コスト低減に向けた技術の調査
国立研究開発法人新エネルギー・産業技術総合開発機構(以下、NEDO)は、洋上風力発電システムにおける低コスト化の調査研究を行う事業者を公募している。
再生可能エネルギーの導入を最大限加速させるというニーズのもと、洋上風力発電についても様々な実証研究が行われてきたが、これまでの技術プッシュ型のR&Dから、発電事業者が主導する市場プル型のR&Dによる段階的な改善に着目し、安全性・信頼性・経済性を評価しつつ、洋上風力発電コスト低減の手法を策定する必要がある。
そこで、洋上風力発電システムの低コスト化を目指した技術革新ニーズをピックアップし、どの先進的な技術が我が国の洋上風力発電市場の低コスト化に資するかを特定することを目的とし、発電コストを構成する、資本費(CAPEX)、運営費(OPEX)を対象として、低コスト化技術の調査研究を実施し、コスト低減の評価を行うもの。
具体的には、我が国の海底地形・地盤に適した基礎構造(タワー)、洋上での工期を短縮できる洋上施工技術や撤去工法、効率的な洋上風況・海底地盤調査技術等について、風力発電事業者、EPCなどが共同で検討を行っていく。
超大型風力発電システムや高効率風車の開発など
我が国では、平成26年4月に閣議決定された「エネルギー基本計画」で、再生可能エネルギーの導入を最大限加速させるとともに、系統強化、規制の合理化、低コスト化等の研究開発を着実に進めることについて言及され、その中で、洋上風力発電の実証研究の推進及び固定価格買取制度の検討、技術開発や安全性・信頼性・経済性の評価、環境アセスメント手法の確立を行うことも盛り込まれている。
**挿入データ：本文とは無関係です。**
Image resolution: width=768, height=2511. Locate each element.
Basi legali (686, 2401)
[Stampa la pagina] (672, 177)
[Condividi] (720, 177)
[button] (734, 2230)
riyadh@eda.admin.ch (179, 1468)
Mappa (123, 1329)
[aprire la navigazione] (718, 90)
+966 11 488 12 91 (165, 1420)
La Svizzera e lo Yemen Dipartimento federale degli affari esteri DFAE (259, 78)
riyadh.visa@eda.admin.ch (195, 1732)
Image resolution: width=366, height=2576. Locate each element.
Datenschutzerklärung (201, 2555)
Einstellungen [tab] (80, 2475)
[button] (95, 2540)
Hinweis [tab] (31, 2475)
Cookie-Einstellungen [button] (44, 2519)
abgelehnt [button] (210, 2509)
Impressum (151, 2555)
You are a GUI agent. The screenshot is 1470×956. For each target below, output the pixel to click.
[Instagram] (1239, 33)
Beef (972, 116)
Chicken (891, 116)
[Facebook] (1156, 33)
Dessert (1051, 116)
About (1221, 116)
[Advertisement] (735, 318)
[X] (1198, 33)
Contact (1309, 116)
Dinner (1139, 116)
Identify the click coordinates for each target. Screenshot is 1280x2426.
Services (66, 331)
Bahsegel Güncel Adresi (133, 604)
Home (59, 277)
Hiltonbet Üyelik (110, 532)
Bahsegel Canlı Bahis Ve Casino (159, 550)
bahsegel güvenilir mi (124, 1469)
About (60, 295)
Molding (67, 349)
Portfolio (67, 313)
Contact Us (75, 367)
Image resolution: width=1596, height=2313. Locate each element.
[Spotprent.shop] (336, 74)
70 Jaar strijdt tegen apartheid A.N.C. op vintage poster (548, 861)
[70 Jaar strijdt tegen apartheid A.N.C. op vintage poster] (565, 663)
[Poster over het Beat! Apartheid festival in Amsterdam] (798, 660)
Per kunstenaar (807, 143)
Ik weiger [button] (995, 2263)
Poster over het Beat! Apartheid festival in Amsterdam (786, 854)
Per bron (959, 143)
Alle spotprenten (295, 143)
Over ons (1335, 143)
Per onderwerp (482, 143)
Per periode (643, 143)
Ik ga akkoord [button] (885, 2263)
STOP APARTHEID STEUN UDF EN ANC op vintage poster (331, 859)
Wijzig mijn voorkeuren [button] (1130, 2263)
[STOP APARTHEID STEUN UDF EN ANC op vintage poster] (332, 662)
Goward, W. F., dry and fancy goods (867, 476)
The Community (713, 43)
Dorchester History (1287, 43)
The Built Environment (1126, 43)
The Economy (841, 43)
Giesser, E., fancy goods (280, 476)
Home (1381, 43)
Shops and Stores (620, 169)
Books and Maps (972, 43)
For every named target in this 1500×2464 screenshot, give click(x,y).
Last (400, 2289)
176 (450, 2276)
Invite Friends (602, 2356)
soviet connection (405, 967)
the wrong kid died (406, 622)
これに対しNEDOでは、研究開発項目として「洋上風力発電等技術研究開発」や「風力発電高度実用化研究開発」を挙げ、実証研究を行ってきた。
「洋上風力発電等技術研究開発」では、これまで、革新的な超大型風力発電システムの技術を確立したり、実海域で風況実測を行い、洋上風況観測システムの技術を確立したりするなどの実績がある。
また、「風力発電高度実用化研究開発」では、10メガワット以上の超大型風車のシステム等に係る課題を抽出し、実現可能性を評価するなど、風車部品高度実用化に向けて、プロトタイプ機における開発を完了し、風車の総合効率を20%以上向上、さらに小形風車の標準化においては要素部品の仕様を決定し、コストを30%以上削減したという実績を挙げている。